Archives of Murray County


 
Archives of Murray County
From the editors of
Roadside Georgia
Named for Thomas Murray, legislator and speaker of the house who died after being appointed to Congress but before he began his term.

When this county was formed in 1832 it contained the northwest corner of the state including the entire counties of Dade, Walker, Catoosa, Whitfield, and part of Chattooga. The area was controlled by the Cherokee starting in the middle to late 1600's, until it was stolen from them by the state of Georgia in the Land Lottery of 1832. The state and federal governments conspired to remove the Cherokee in a travesty known as the "Trail of Tears".

As early as the 1790's whites began to use an old Cherokee trading path which crossed the county from the northwest to the southeast. Improvements on this path in the county began as early as 1797. In 1803 the federal government began to improve the road, which was approved by the Cherokee in the Treaty of Telico in 1804. Shortly thereafter the road became known as the Georgia Turnpike because the federal government ran out of money and the state of Georgia complete the road. It branched off the Cumberland Turnpike near the present-day town of Ringgold. Among the influential Cherokee involved in the negotiations was James Vann, whose house at Spring Place sits near the old road in present-day Murray County. After General Andrew Jackson's troops upgraded the road in 1819, it became known as the Federal Highway. Running from Rossville, in the northwestern portion of the state, to Vann's Ferry, on the border of Forsyth and Hall County, now under Lake Lanier. At Ramhurst, the road split, with the Knoxville Road heading north, roughly following the path of present-day U. S. Highway 411.

Missionaries, with the protection of Vann and other Cherokee established an early school in the future Murray County at Spring Place, near the Vann Mansion. With completion of the road settlers began to improve the Cherokee land in the county.
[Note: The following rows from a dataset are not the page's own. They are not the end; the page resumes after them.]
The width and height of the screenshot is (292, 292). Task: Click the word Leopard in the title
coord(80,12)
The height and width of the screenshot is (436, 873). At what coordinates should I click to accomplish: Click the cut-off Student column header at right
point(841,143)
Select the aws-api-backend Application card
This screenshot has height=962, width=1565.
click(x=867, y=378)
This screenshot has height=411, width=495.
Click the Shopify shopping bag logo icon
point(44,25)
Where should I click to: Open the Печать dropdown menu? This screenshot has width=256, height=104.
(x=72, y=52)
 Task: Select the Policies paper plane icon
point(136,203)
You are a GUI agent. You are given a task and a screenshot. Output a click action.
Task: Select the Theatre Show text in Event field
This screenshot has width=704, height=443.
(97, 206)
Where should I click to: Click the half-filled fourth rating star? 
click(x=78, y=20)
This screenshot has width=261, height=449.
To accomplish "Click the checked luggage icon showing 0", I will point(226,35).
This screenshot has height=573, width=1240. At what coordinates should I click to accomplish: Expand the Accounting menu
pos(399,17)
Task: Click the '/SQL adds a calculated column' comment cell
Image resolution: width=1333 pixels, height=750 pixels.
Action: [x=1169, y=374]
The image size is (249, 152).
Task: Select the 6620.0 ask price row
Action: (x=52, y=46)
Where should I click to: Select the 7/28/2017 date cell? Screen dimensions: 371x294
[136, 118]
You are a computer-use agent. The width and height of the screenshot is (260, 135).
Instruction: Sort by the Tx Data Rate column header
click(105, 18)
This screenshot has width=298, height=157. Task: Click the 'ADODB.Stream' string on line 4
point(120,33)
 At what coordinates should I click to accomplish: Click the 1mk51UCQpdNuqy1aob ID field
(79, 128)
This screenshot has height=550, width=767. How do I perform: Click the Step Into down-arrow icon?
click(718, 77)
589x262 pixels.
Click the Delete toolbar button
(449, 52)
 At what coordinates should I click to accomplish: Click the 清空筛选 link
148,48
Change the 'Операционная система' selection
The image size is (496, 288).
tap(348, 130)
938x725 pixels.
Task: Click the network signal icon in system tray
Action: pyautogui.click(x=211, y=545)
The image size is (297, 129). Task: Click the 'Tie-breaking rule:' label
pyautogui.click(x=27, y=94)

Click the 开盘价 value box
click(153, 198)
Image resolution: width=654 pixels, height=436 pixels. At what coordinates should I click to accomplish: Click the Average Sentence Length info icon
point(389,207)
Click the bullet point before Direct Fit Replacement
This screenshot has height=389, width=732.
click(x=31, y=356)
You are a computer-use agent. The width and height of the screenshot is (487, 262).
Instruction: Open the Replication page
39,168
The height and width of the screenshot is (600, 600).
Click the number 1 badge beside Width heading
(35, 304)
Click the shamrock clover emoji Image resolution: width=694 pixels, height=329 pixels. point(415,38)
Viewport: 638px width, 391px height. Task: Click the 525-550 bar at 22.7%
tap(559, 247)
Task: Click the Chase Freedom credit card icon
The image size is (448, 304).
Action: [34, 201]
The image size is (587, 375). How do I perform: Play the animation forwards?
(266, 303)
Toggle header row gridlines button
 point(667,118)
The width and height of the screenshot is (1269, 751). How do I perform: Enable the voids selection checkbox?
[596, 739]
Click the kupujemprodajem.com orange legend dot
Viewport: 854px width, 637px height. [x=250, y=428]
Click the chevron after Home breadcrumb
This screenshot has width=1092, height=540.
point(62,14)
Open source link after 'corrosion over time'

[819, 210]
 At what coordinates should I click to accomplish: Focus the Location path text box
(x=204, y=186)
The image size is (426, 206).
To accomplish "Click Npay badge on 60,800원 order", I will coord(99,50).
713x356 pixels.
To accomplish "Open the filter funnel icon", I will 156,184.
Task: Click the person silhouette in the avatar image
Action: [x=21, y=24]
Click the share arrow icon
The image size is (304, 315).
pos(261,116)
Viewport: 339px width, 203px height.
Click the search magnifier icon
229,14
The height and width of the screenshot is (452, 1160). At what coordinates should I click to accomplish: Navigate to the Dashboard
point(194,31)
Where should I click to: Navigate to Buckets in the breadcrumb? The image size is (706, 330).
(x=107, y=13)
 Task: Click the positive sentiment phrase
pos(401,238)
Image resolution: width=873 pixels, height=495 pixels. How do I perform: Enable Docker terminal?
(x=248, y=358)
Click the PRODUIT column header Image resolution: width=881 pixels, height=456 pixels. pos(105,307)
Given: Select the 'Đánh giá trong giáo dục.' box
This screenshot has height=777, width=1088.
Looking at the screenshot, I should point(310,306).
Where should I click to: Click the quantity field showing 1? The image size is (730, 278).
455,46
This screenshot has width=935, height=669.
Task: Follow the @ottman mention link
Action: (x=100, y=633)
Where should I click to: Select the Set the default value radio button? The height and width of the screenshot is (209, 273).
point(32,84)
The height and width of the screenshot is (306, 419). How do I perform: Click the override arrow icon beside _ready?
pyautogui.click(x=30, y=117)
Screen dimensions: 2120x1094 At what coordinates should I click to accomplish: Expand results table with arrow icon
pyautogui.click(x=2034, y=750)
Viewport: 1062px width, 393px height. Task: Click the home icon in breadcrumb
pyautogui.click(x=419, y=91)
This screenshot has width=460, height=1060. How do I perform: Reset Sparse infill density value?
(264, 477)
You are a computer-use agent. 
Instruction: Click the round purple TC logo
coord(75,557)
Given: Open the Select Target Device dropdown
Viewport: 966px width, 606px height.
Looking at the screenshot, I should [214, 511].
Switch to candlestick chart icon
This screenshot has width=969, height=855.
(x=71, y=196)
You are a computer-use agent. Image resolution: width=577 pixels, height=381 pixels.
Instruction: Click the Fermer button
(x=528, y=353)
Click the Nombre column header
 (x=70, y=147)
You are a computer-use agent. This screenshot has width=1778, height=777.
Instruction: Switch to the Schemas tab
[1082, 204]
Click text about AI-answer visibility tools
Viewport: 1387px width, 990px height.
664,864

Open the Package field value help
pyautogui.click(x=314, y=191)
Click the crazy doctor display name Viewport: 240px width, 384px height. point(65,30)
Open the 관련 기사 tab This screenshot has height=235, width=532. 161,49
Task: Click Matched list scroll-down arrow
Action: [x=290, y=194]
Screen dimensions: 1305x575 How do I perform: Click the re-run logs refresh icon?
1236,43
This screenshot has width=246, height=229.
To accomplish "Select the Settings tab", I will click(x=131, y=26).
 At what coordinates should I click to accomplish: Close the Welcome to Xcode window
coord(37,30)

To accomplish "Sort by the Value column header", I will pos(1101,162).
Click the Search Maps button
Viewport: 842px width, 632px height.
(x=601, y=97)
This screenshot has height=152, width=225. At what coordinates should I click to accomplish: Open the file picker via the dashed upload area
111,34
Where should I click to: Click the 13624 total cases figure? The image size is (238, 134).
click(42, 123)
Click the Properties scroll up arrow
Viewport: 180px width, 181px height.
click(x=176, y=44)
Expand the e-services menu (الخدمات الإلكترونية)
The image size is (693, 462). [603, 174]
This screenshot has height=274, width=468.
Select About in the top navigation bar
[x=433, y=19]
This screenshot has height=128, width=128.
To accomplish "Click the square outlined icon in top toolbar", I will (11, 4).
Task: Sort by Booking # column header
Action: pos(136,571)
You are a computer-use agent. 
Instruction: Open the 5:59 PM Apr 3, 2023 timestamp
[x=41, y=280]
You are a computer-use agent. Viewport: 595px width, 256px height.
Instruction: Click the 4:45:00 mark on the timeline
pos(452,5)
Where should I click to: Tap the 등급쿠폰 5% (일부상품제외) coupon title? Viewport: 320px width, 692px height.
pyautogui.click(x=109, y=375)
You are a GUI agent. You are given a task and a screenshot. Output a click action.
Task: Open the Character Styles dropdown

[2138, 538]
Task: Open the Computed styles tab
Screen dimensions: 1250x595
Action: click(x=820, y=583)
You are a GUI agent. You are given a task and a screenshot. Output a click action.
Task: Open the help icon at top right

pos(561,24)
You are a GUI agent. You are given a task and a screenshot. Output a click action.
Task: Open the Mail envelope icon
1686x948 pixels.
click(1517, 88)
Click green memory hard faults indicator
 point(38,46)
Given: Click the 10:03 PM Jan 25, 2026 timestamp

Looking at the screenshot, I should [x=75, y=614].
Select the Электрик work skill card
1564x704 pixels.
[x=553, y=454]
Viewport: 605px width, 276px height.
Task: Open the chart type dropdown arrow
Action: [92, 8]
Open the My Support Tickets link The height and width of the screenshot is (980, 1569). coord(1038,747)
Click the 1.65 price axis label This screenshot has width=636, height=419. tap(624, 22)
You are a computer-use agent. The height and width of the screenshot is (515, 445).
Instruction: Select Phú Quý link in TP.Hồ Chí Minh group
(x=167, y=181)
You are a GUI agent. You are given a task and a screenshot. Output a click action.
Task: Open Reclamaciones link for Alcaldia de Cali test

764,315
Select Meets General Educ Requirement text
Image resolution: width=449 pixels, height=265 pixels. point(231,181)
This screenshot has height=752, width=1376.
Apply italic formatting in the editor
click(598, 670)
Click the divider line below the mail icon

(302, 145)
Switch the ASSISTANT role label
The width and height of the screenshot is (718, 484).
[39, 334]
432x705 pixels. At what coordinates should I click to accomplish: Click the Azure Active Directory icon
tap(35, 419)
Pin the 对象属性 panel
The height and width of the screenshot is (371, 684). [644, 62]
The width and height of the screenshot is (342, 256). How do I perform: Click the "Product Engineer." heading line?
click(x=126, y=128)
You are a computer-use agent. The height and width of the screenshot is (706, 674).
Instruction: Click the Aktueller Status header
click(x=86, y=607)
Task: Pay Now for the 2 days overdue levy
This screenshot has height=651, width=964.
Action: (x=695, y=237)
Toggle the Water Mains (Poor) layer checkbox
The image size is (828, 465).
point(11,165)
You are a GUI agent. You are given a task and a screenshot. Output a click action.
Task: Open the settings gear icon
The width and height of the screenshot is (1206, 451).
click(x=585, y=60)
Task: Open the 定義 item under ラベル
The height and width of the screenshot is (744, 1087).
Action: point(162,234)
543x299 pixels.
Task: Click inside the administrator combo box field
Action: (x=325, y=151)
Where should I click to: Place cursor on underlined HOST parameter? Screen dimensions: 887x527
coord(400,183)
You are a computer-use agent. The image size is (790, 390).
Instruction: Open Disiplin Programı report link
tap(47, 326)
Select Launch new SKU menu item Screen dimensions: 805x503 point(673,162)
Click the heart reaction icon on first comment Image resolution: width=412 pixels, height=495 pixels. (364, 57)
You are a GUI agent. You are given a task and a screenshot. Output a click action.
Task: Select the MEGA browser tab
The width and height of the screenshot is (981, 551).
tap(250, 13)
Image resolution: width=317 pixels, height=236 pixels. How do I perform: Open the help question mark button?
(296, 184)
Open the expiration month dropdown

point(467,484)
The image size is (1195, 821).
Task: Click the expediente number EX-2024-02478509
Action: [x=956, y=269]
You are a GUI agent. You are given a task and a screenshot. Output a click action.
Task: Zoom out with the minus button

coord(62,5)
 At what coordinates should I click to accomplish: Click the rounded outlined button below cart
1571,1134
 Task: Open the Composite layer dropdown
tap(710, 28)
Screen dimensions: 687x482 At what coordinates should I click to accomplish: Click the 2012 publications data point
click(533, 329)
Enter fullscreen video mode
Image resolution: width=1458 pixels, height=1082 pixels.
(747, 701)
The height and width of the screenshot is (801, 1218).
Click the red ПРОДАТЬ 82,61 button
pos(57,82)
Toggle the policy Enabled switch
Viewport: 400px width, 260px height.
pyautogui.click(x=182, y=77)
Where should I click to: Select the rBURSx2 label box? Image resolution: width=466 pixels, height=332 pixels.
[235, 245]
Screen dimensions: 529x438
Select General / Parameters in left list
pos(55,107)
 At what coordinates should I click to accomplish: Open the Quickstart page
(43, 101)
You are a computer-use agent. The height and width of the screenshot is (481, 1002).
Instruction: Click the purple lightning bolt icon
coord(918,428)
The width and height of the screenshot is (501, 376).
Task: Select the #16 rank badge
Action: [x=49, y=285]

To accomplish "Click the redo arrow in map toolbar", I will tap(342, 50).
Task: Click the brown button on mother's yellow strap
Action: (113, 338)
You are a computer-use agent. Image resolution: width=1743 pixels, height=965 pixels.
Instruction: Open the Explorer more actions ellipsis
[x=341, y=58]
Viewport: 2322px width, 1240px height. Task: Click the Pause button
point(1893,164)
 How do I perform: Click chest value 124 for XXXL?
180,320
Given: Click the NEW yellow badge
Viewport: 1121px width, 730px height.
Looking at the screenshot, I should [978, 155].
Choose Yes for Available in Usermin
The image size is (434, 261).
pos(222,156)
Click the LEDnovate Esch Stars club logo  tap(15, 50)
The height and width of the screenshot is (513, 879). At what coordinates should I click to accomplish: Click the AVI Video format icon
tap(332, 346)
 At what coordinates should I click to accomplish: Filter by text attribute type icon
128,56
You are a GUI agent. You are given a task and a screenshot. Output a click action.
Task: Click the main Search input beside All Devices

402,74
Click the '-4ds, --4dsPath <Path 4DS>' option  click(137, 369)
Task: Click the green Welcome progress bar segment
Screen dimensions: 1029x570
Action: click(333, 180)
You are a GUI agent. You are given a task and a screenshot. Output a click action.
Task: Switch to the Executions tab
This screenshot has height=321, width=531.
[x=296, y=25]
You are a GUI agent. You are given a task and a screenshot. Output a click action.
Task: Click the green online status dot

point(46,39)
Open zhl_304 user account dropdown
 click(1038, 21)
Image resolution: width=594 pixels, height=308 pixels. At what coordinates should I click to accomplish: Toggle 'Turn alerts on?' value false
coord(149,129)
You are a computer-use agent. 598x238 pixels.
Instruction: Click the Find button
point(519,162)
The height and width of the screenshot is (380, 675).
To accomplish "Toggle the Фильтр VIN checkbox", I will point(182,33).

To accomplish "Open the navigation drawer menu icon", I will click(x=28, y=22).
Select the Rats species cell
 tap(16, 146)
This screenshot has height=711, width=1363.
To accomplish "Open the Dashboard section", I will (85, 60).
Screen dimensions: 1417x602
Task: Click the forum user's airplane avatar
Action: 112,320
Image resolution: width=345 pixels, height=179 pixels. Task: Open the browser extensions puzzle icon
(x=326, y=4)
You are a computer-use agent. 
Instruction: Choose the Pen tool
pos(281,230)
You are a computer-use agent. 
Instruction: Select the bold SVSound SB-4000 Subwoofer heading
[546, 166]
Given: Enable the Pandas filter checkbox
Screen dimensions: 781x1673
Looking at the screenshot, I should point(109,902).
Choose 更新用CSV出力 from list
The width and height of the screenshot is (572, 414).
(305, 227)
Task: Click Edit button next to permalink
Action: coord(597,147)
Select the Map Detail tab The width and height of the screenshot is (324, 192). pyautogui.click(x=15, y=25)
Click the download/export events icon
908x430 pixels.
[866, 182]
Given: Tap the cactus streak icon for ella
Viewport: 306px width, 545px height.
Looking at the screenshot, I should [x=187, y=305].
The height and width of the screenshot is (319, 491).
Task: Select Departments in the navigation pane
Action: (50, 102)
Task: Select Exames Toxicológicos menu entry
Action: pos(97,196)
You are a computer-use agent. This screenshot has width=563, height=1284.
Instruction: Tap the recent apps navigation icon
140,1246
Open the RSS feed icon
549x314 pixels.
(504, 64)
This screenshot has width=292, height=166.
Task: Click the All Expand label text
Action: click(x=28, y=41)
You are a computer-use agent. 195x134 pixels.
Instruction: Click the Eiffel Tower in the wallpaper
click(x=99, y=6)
Inns developed along the road to the extent that one was found every 15 to 20 miles by 1819. That year President James Monroe spent the night in Vann House along with the entire contingent of White House staff -- 3 men.

When the sixth Georgia Lottery was held in 1832, the highway in Murray County the area had a post office and some businesses. Most were dependent on the Federal Road. One of the first structures built after the lottery was Fort Hoskings, not far from Chief Vann's House. This was one of the infamous Cherokee Removal Forts. Housed here, then moved further north to Rattlesnake Sprints before the forced march, the Cherokee suffered horribly. After "The Trail of Tears", the county saw only modest growth. Even completion of the Western and Atlantic Railroad did not improve conditions, for in 1851 the portion of Murray that had been lucky enough to land the railroad split off and became Whitfield County. The outbreak of the Civil War saw men go to war, and luckily only minor skirmishes were fought in the county, although towards the end of the war a number of guerrillas were centered in Spring Place. On March 20-22, 1865, Union soldiers attempted to suppress this activity.

During Reconstruction the county began to depend on cotton for a major portion of its income. And the railroad construction boom of the 1880's bypassed the county as the Marietta and North Georgia Railroad took a more easterly route through Blue Ridge. It would not be until 1905 that the Louisville and Nashville Railroad would enter the county.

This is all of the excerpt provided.